Sounds great. Let’s try it out!
Before I had even played a game I felt like I was going to enjoy the format. I love the way it encourages players to explore the Standard card pool in a new way. Instead of looking for a core 6-10 cards to build a typical deck around this format requires players to look for 30+ unique spells that work well together.
Believe it or not, games of Magic can be a lot of fun when players are required to think beyond just doing the same handful of obviously powerful tactics over and over again. You know the drill—one of the big draws of formats like Commander, Cube, or Highlander is the fact that each game yields very different scenarios and gameplay.
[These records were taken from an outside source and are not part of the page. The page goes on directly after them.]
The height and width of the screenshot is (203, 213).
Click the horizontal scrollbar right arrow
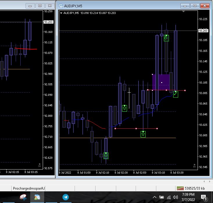[209, 182]
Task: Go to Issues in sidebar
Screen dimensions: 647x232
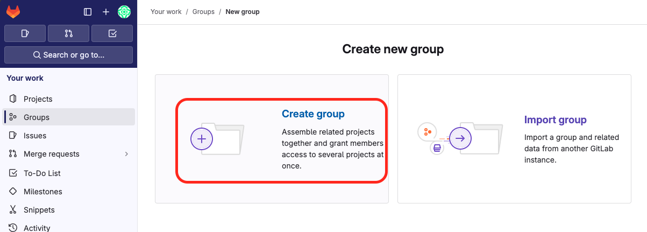Action: [35, 136]
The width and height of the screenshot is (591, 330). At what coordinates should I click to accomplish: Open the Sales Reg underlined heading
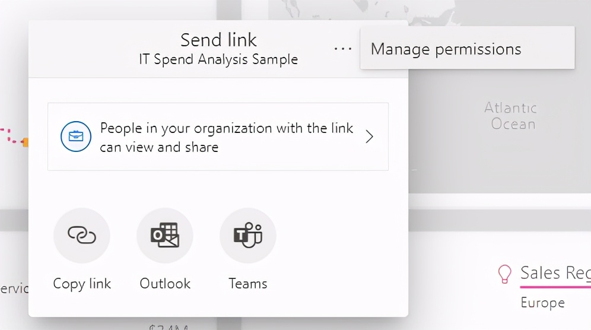555,273
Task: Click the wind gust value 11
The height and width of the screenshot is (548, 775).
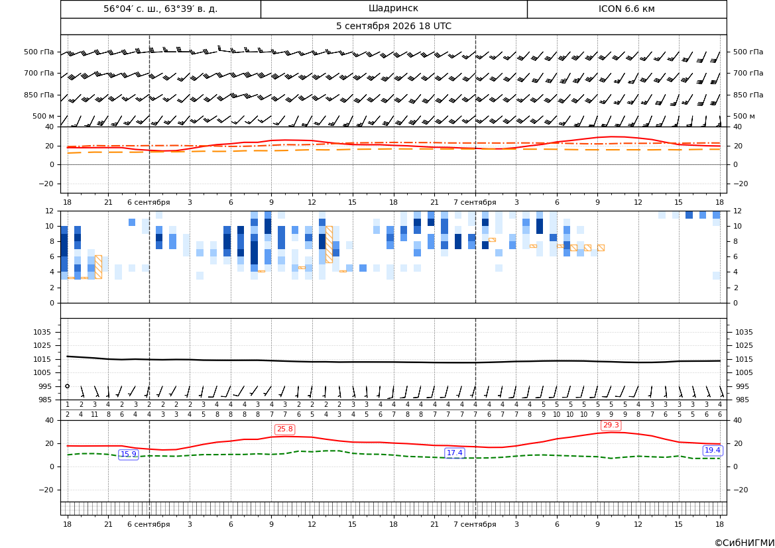Action: (x=94, y=415)
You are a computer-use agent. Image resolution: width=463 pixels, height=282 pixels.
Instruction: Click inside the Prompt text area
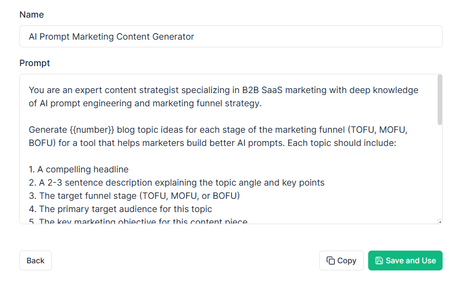click(229, 149)
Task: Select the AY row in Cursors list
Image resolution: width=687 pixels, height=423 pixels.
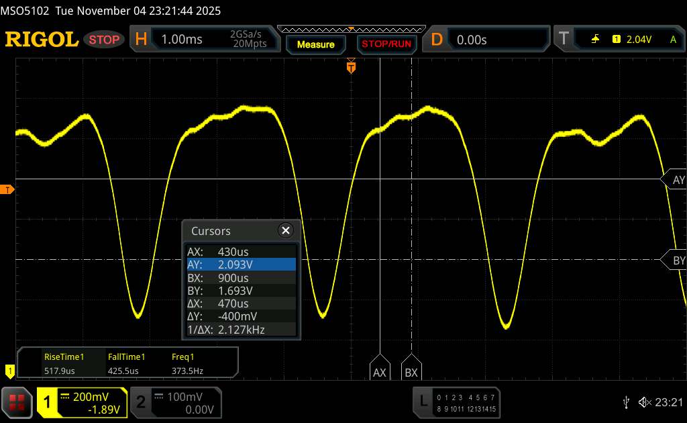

Applying Commander rules to Standard works in some interesting ways. First of all, with a smaller card pool it is difficult to create a deck with too much redundancy. I designed a Sliver Overlord Commander deck years ago that was basically 50 different flavors of Rampant Growth and a combo that I could tutor up. It does not appear at the onset that these types of redundant decks are a thing. Thanks small card pool of Standard!
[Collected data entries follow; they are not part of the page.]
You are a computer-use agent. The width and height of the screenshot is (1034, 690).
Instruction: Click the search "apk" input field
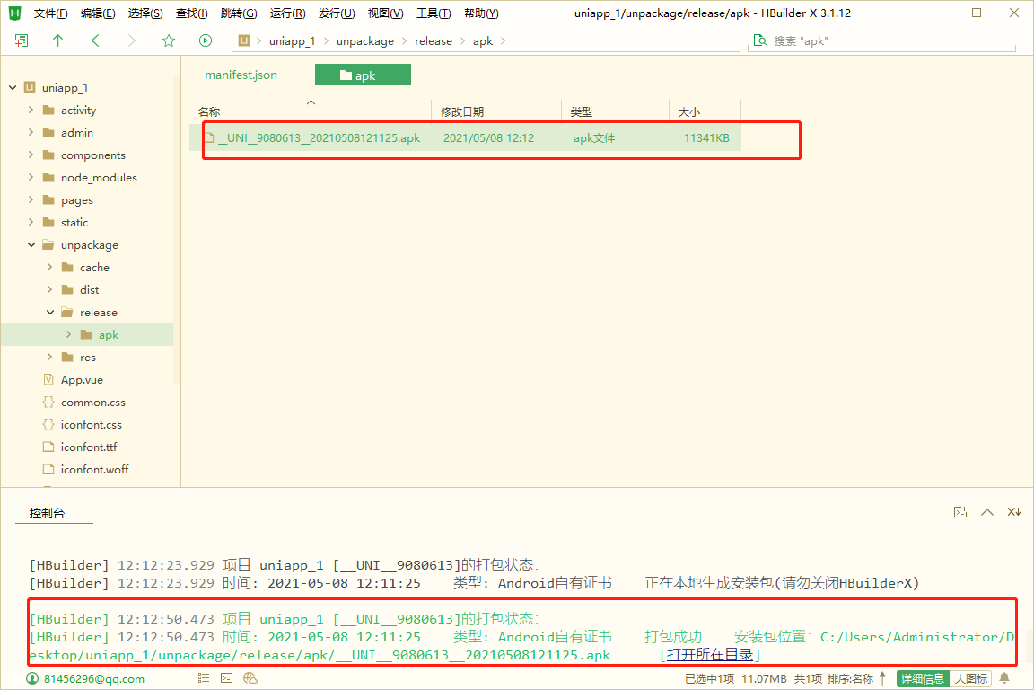[889, 40]
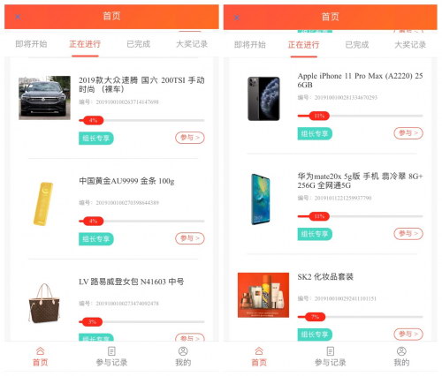The height and width of the screenshot is (376, 442).
Task: Join the iPhone 11 Pro Max draw
Action: click(408, 133)
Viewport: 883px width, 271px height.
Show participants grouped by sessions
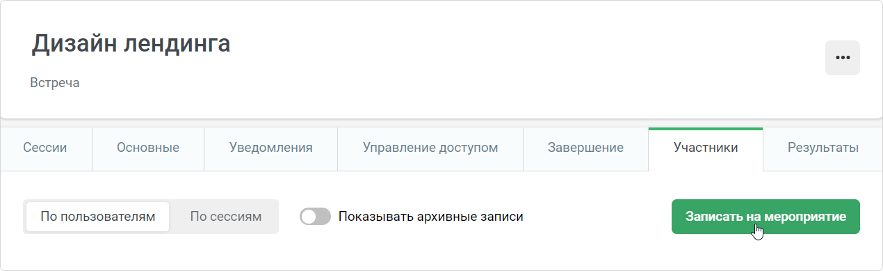[226, 217]
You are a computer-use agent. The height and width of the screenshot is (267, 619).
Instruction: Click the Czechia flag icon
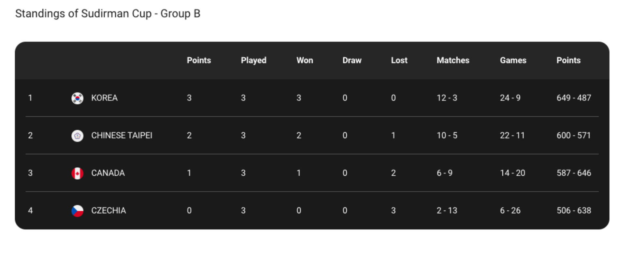(x=77, y=211)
The takeaway is that I love the way the format encourages creativity in deckbuilding and provides extremely diverse lines of game play (because of less redundancy). If you like to brew and play lots of different kinds of games, Brawl is tailor made for you (and me!).
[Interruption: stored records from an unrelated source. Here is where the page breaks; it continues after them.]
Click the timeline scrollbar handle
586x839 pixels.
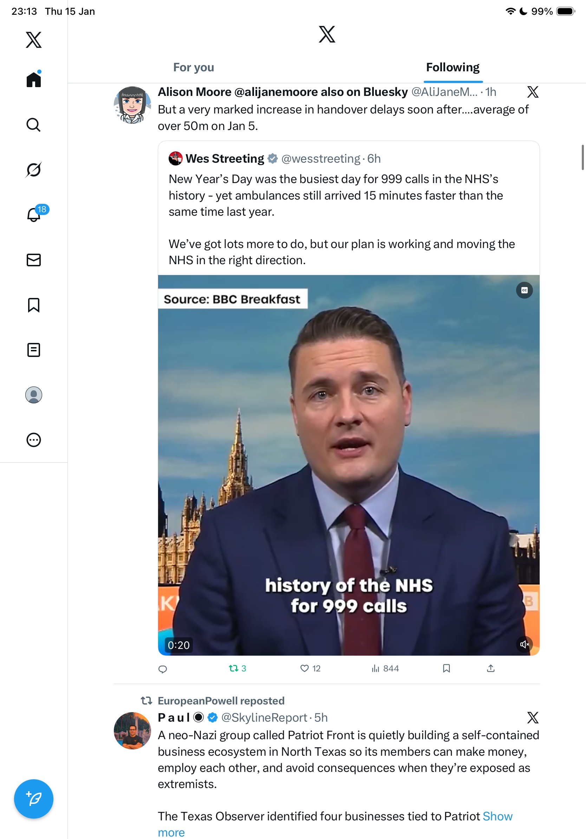[x=582, y=157]
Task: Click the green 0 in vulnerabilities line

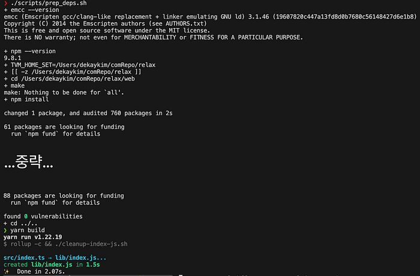Action: [26, 216]
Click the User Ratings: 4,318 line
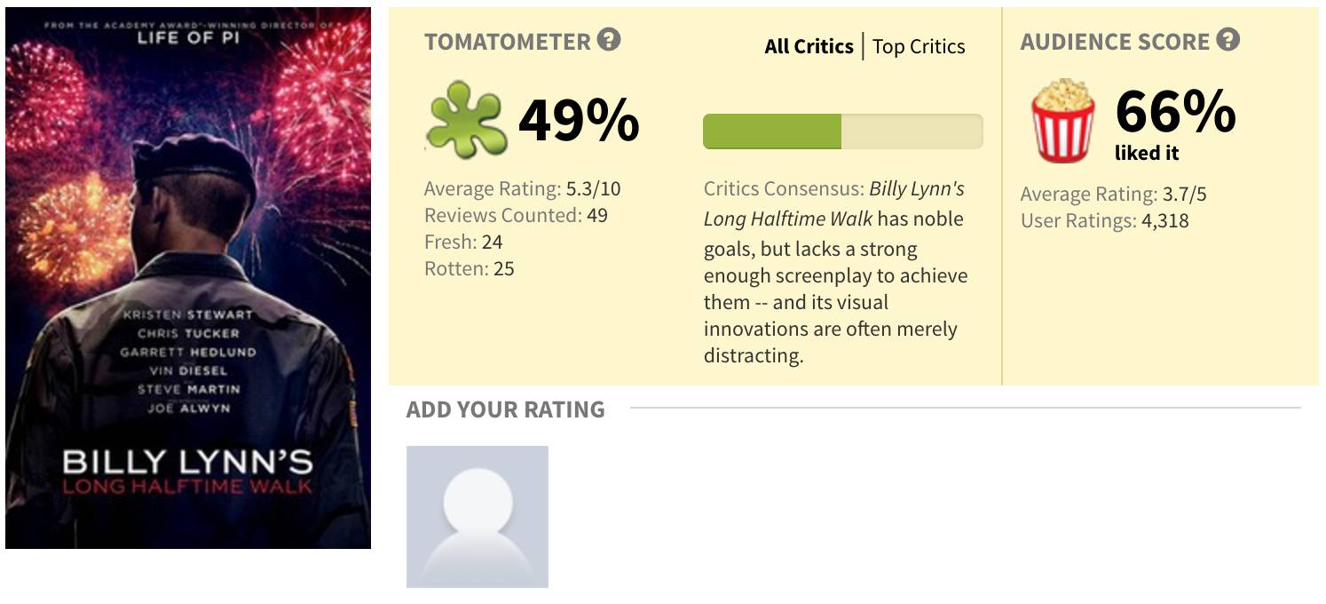The height and width of the screenshot is (604, 1326). click(1104, 221)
My First Attempt at a Brawl Deck
I got a chance to battle a few games after the prerelease with my friend’s deck: Nicol Bolas (Grixis Treasure) versus Nissa, Steward of Elements (Merfolk). The first thing I wanted to do when I got home was to brew my very own deck. I did a Gatherer search of legendary creatures and planeswalkers to find a general.
Hapatra, Vizier of Poisons
I’ve always thought that Hapatra, Vizer of Poison was a really neat Magic card. I also have the added nostalgia of my Team Sealed teammate Kyle Boggemes calling his shot of opening the powerful legend in both of our Amonkhet Sealed pools!
I don’t know a ton about the Brawl metagame. I wanted to build a deck that would be decent in 1v1 and multiplayer, and this grindy -1/-1 counter synergy has played fairly nicely. It isn’t the most spikey deck but it is powerful and consistent. Most importantly, it’s a blast to play!
The second deck that I’ve been working on is built around Kambal, Consul of Allocation. The card is obviously powerful in multiplayer and lends itself to a flavorful Orzhov strategy.
Kambal, Consul of Allocutions
My second try at building a deck came out even better than the first! Not surprising, as I learned a lot about which kinds of cards were good from the first run.
Kambal is a house in multiplayer since it triggers for each opponent who dares to cast a noncreature spell while it is in play. The “drain 2” isn’t particularly scary to any individual opponent but the damage adds up. In particular, it results in the B/W deck gaining a handsome sum of life over the course of a long game.
The deck also has a lot of good mass removal, as well as some potent late-game threats to wrap up the game.
At this point, it is a little bit tough to actually build decks because I don’t really know what other people are even playing! I wanted to hedge and have a couple of decks that could rumble in 1v1 or multiplayer, because I honestly don’t know whether potential brawl opponents will be more likely to want to play multiplayer or 1v1 next time I’m up at the game store. The good news is that I built my first couple of decks to do either, which means that no matter how people feel like playing, I’ll be able to join in the fun!
I assume that as the format continues to gain popularity that most decks will shift toward being either focused on 1v1 play or multiplayer, but it’s kind of cool that for the moment most people are just brewing and doing both. It’s a really fun time to be dabbling in a new format because nobody really knows that they are doing, which means you can do whatever you want.
I wanted to play Hapatra and Kambal, and so I am. Pick a favorite and brew a list. It’s fun.